Not able to stay where we were, we had no choice but to find a hotel for the week, an expensive prospect to say the least. After an ultimately fruitless search in which neither the web, asking in hotels directly, or just asking at the tourist office – where we discovered there was not a hotel room in Geneva to be had for love nor (anything less than an exorbitant amount of) money – we gave up and headed for Lausanne for three nights, before finding a bed in Geneva for the last two before finally moving in. Glad to be in our own place at last, but the fun had only just begun.

Lesson #2: Don’t buy IKEA furniture in bulk
Of course, a brand new apartment is usually unfurnished, so we needed furniture. Ergo, like any good expat in Switzerland who needs furniture, we took ourselves off on a trip to IKEA.

To kit out our apartment, we needed to buy up big. BIG mistake. I love IKEA and - most of the time - their furniture. I have this mild obsession with anything Scandinavian, so usually that's enough to ensure my favour - the price, functionality and design is a bonus.

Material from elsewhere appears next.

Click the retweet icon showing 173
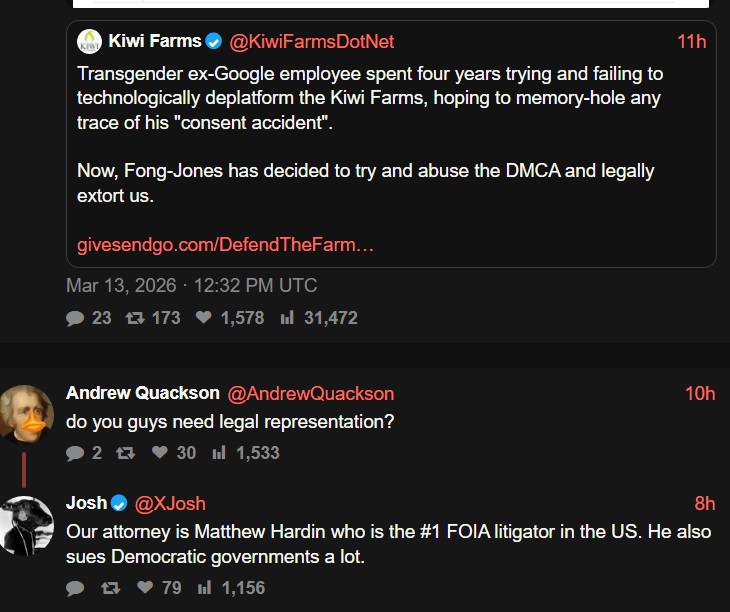Screen dimensions: 730x612 point(133,318)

But good things need to come in small doses. I've spent the better part of the last 10 days on the floor putting things together - dining table, chairs, tv cabinet, lamp, bedside table, bed, bathroom cabinet, and joy of joys, a Manstad fold out sofa. We usually don't have problems putting together IKEA stuff, but this sofa is proving to be a nightmare.

You can have the chaise lounge left or right; they provide the instructions for first right, then left. We've chosen to put ours on the left, so it's meant that a couple of times we've put bolts on the wrong side and had to take them out again because we've looked at the right-side instructions first, which are wrong.

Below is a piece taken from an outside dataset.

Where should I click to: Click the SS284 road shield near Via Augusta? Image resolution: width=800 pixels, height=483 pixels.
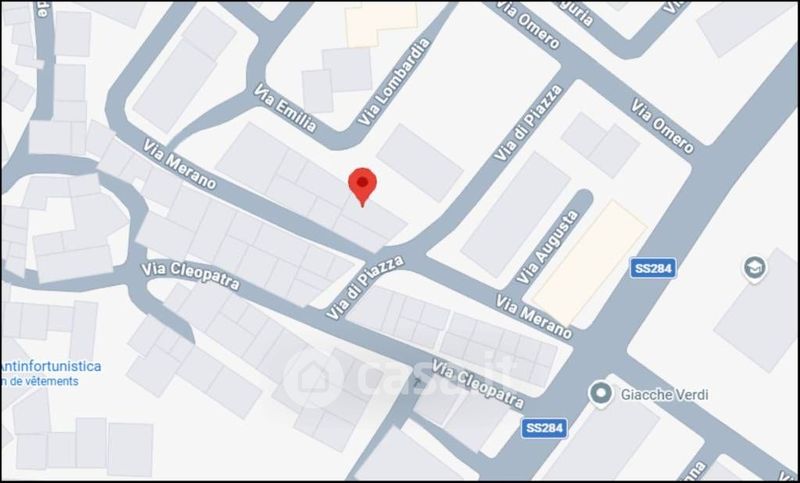[653, 268]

Then there's the end part which we're supposed to fasten to the seat, but the part in the hole that the screw goes into fell into the end part, rendering it useless. We took another trip to IKEA to get a replacement part, but that hasn't worked either, so we now have a half-finished sofa lying in pieces all over the living room. After two phone calls and two more visits to IKEA, it’s still not fixed. I’m not impressed at the lack of Swissifficiency (a hack word of Swiss + efficiency that I’m claiming I coined). I love IKEA but I've learnt a good lesson - don't buy it and put it together in bulk!

Lesson #3: Be prepared to fit your apartment out with just about everything – except the kitchen sink
So the above may be a slight exaggeration, but I was nonetheless startled to find that we need to fit our own light fittings in our new place, plus things like curtains. I thought the bare light bulbs (or no light bulbs, in the case of the kitchen) were going to be replaced, but it turns out that if you rent an apartment, you often have to bring or buy your own light fittings and curtains, etc. Each to their own, but I was a little surprised; that’s just not The Done Thing at home in Australia.
View from my new apartment - Alps
in the distance!

Lesson #4: Be prepared to sit back and allow your amazing surroundings to sink in
After all the hassles and stress, it’s important to stop for a moment and let things sink in. A couple of days after moving in, I stopped for lunch out on the balcony. It was gloriously sunny and (for early April) ridiculously warm. I was finally in my new apartment – it dawned on me that I won’t have to move again for a very long time. It’s brand new, so it’s a blank canvas, complete with shiny new kitchen toys, including a dishwasher (hello Empress Eats blog!). And then I looked up – and saw the French Alps, rising above Lake Geneva. No matter how long we live here, I don’t think that’s something I’ll ever get tired of.